- [Short task]
Print each of the records below line for line, with no changes.

- [Provided records]
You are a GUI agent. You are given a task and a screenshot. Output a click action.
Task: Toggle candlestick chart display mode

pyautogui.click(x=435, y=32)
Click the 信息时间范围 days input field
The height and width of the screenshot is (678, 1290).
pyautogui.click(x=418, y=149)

- [The output]
You are a GUI agent. You are given a task and a screenshot. Output a click action.
Task: Toggle candlestick chart display mode

pyautogui.click(x=435, y=32)
Click the 信息时间范围 days input field
The height and width of the screenshot is (678, 1290).
pyautogui.click(x=418, y=149)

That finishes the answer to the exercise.